There are several limitations to this study: first, errors could have occurred due to the fact that the investigator, who carried out the airway assessment factor measurements, assessed on C-L grades, and performed the endotracheal intubation, was not completely blinded from the patients' ages and physical statuses. Secondly, actual endotracheal intubation can be difficult even if the laryngoscopic view is secured [
7]; on the other hand, easy endotracheal intubation can be achieved even with poor vision during laryngoscopy by using the appropriate external laryngeal manipulation and stylette, a special laryngoscopy blade. This fact highlights the need for clarification regarding the relationship between laryngoscopic view and the actual success rate of endotracheal intubation. Moreover, the statistical significance of each factor for predicting difficult endotracheal intubation would become clearer if the data were collected from more precise categories and from a larger patient sample.

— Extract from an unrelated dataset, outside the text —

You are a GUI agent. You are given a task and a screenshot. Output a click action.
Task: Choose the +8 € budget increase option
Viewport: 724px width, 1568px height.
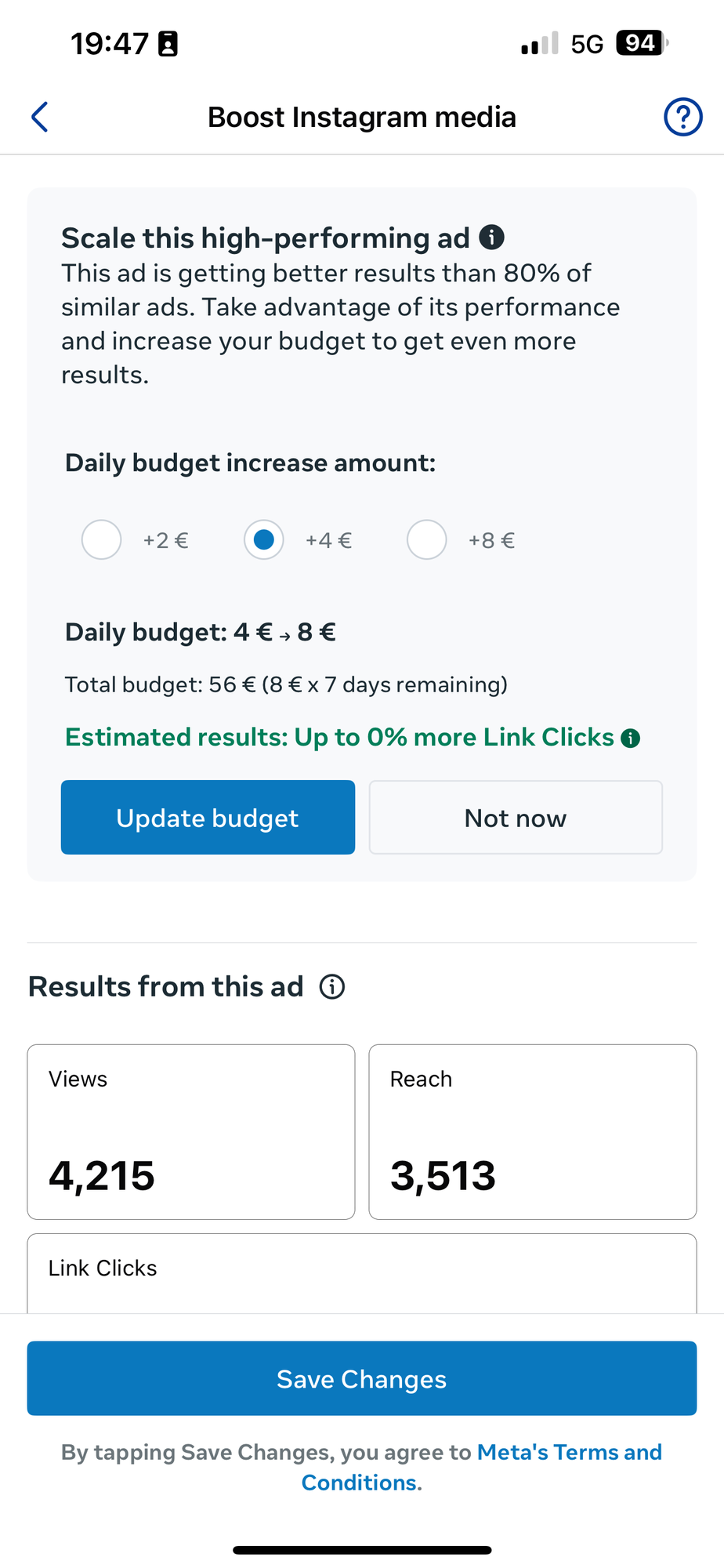[x=427, y=539]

In conclusion, in elderly patients (≥ 60 yr) compared with younger patients (< 40 yr), there was a decrease in head and neck movement, thyromental distance, and interincisor gap. In addition, poorer dental condition was observed, and the grades for Mallampati score and cervical joint rigidity were higher in the elderly group. In addition, there was a higher proportion of elderly patients with an Arné score greater than 11, which is a multivariate risk factor for difficult endotracheal intubation. The proportion of patients who fell into the category of difficult endotracheal intubation (C-L grade 3, 4) was higher in the middle (≥ 40 yr) than in the young age patient group (< 40 yr). The main factors implicated in difficult endotracheal intubation were poor dental condition in young patients, low Mallampati score and interincisor gap in middle-age patients, and high Mallampati score and cervical joint rigidity in elderly patients.